Two Months Ago
This entry is reprinted from blogspot on January 5th 2011
Two months ago Jesus came through the door of heaven and carried Jim home to heaven. That sacred moment began a new journey for all of us.
And now it feels like my full-time job is grieving my husband. I think about Jim ALL THE TIME!!!!! The last time I thought about Jim this much we were just dating! Though in love and always working on our marriage and family, I am sure that over the last 30 years I did not think about him every minute. Now, I think about him every time I make a decision. I replay many conversations and events over and over in my mind.

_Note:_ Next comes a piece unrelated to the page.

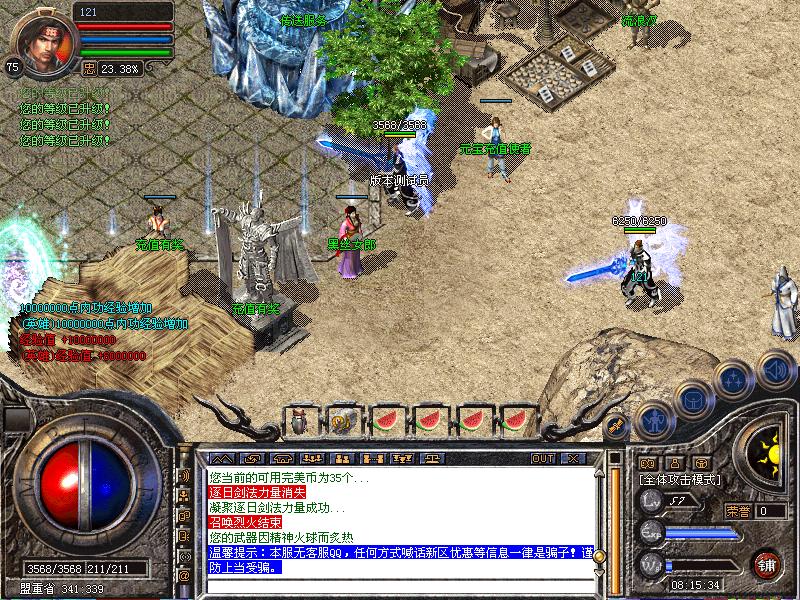Change the 全体攻击模式 attack mode
800x600 pixels.
click(x=679, y=481)
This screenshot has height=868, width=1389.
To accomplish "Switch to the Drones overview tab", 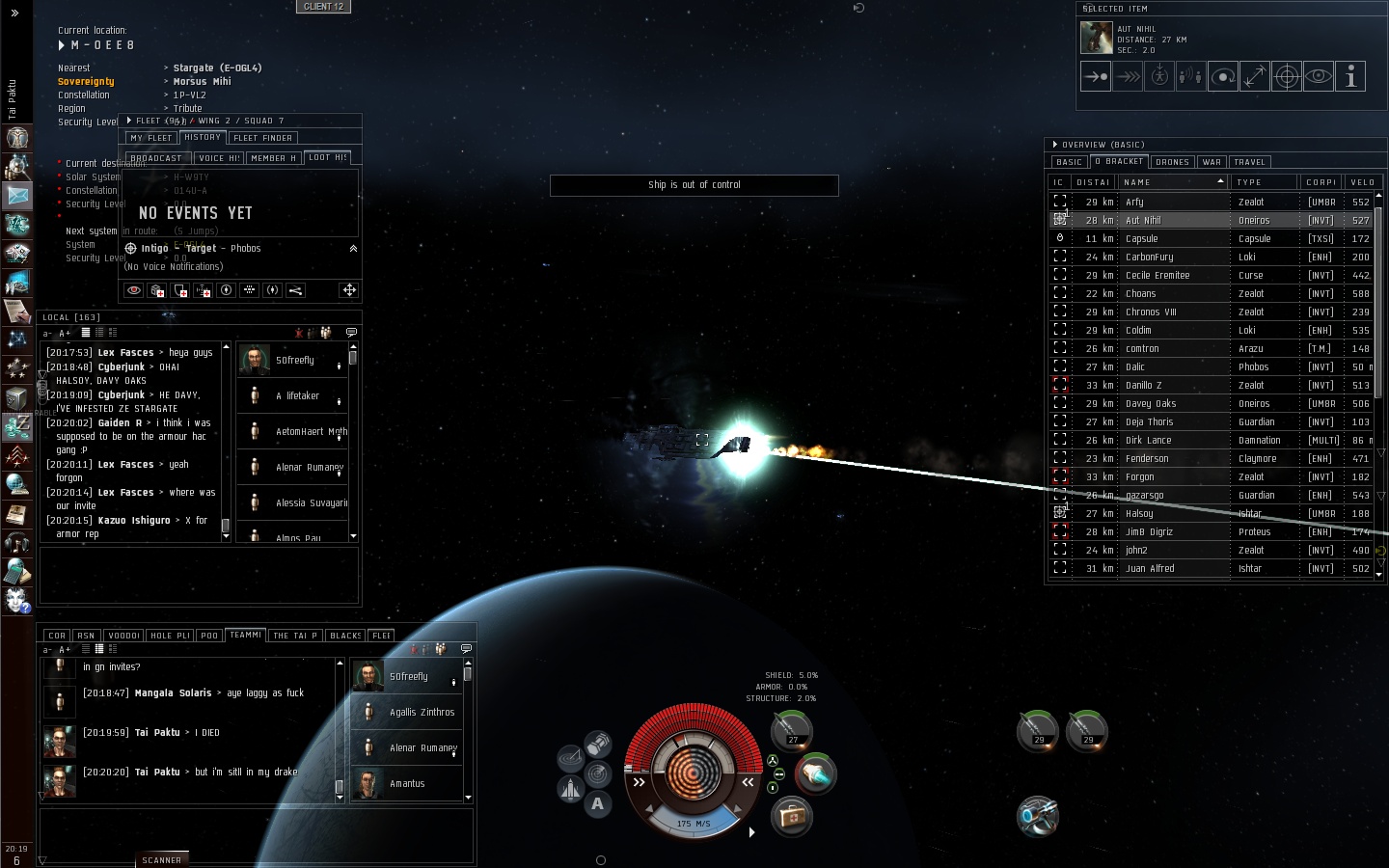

Everything else happens in a fog. (I remember one New Year’s Eve years ago when it was really foggy; my friend Pam and I couldn’t see well as we were driving and we hit a Rose Parade float! This is that same sensation.) Of course, I am already regretting things I have said and done, things I have forgotten to say and do during this thick foggy weather of the soul. Just when I think I have my act together, making a list and actually accomplishing something on it, I realize that I am still numb and overwhelmed by the dark clouds that surround me. Sometimes the fog seems to lift and I can see a few yards in front of me but most of the time it is zero visibility. I do look forward to when the fog turns into a mist and then dissipates entirely, but until then I know God is holding tightly to my hand.

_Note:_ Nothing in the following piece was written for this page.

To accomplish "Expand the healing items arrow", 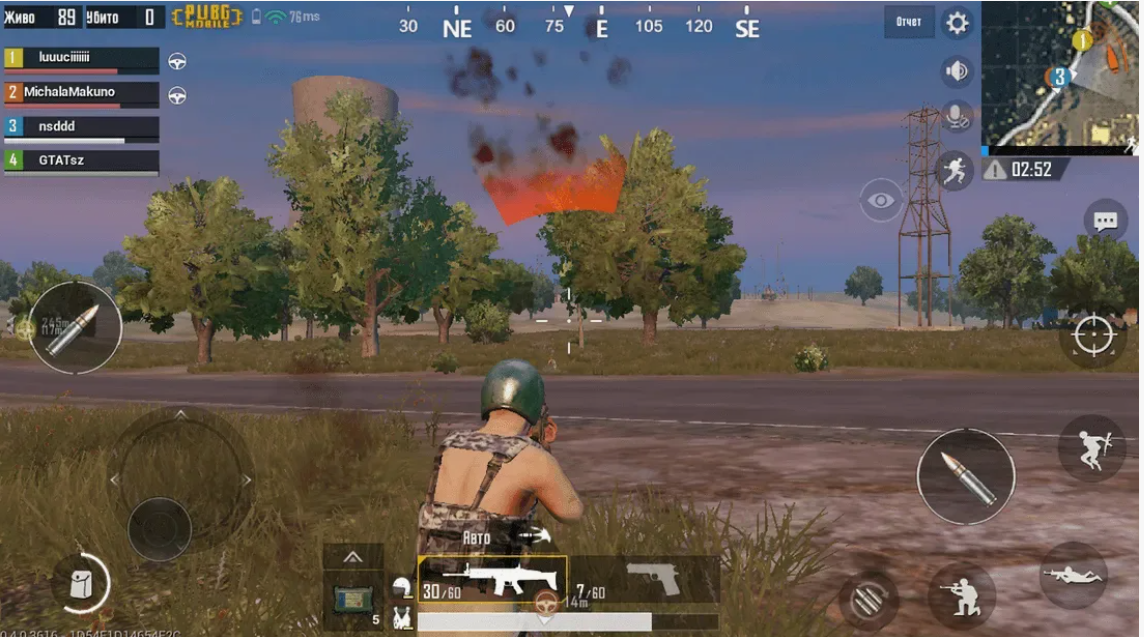I will pyautogui.click(x=353, y=556).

There are other difficult things I am navigating including –
It is hard to be gracious and accept help when you are an independent and competent person. I often don’t recognize myself these days. Little things overwhelm me. Grief has transformed me into a remote, unconfident, lonely, brainless person. I am humbled by the outpouring of love and prayers and acts of service from friends who love us and loved Jim. I know I can never repay you, but you were not expecting that anyway. I am grateful for your patience and persistence in walking with us when we seem to want to walk alone. We don’t. This illogical and wild roller coaster of grief is much easier to ride with friends that we can cling to on the big drops and who encourage us to throw our hands in the air and scream. We are blessed by the way you keep watching out for us.

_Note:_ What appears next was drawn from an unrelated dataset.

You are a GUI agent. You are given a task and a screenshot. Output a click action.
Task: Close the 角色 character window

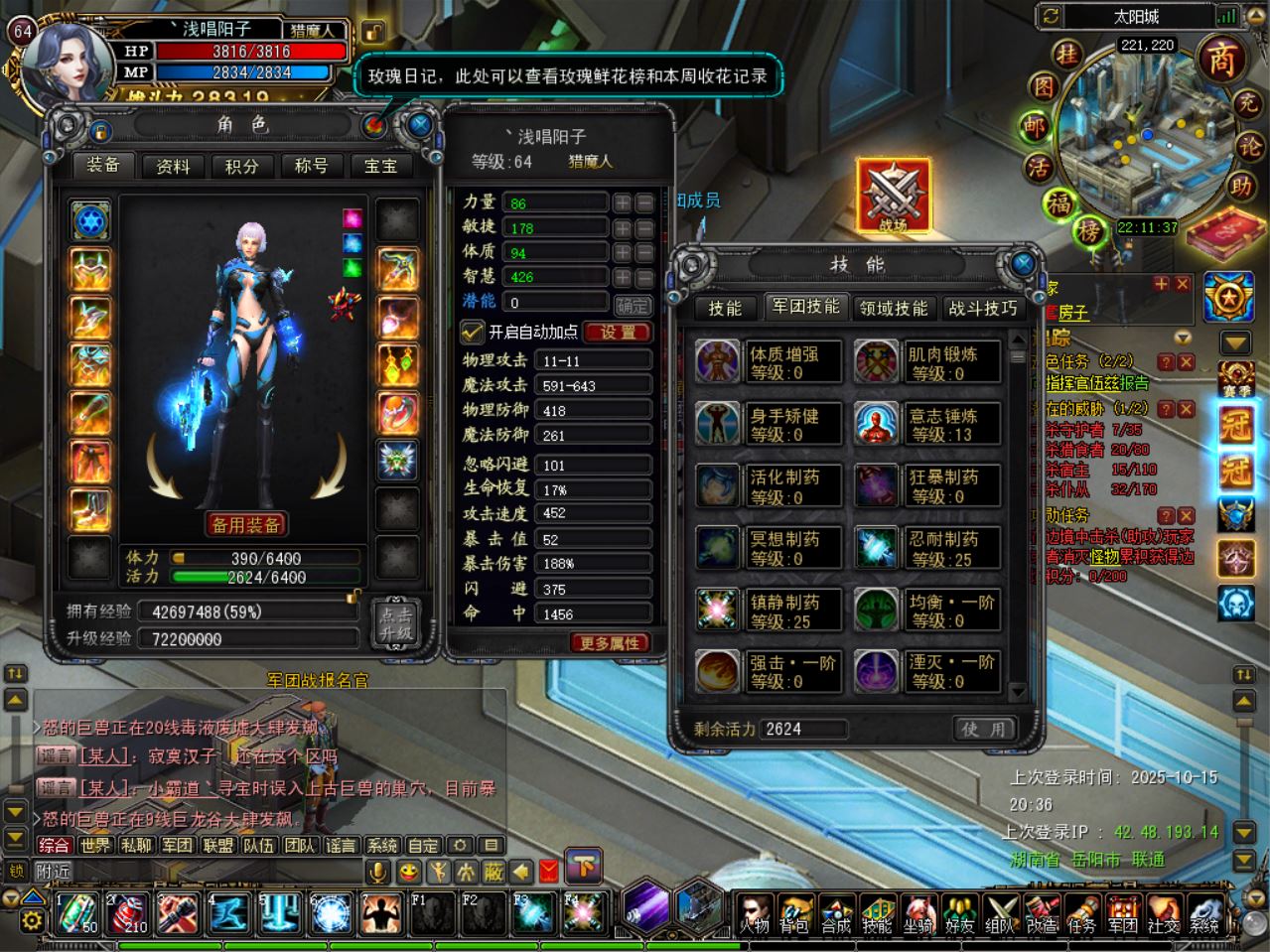tap(420, 125)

It is hard to let my kids be fatherless; I try hard to just be Clayton and Emily’s mom and not fill Jim’s shoes, the role of their dad, in their lives. God wants to give them what they need. He promises to be a father to the fatherless. And I have a new respect for single parents.
It is hard to juggle the practical demands of everyday living when all I want to do is be still and hold my sorrow. It is impossible to wrap my mind around the idea that I have had to trade my lifepartner for such a companion as grief.
It is hard to realize that there is not a formula for living through the loss of someone you love. In spite of all the things I studied in college about “stages” of grief, I now know from experience that the theory is way too linear. Rather, grief is as personal as it is universal. It is more of a labyrinth. A friend who began unwrapping her sorrow several years ago wisely warned me:
Each “gift” of sorrow is unique and each person is unique in the way they open their gifts. The world seems to want us to open them fast, get on with our grieving and be done with it. I think that would make them less uncomfortable. Unfortunately, it doesn’t work that way. As for me, I stashed my gift deep in a closet until I had made sure my kids had unwrapped their gifts first. Then I painstakingly and lovingly sat down with my gift and slowly opened it. The point is, that may not seem right to you and each person is entitled to unwrap this gift the way they want! Also, be aware that this gift has a tendency to re-gift itself at the strangest of times when you least expect it!
That is all I have to say for now. I am posting on this site until I get the kinks worked out, since I am having trouble with the other blog. Thank you for listening to my wandering thoughts once again.
Ps. 34:18 – God is close to the brokenhearted. He rescues those whose spirits are crushed.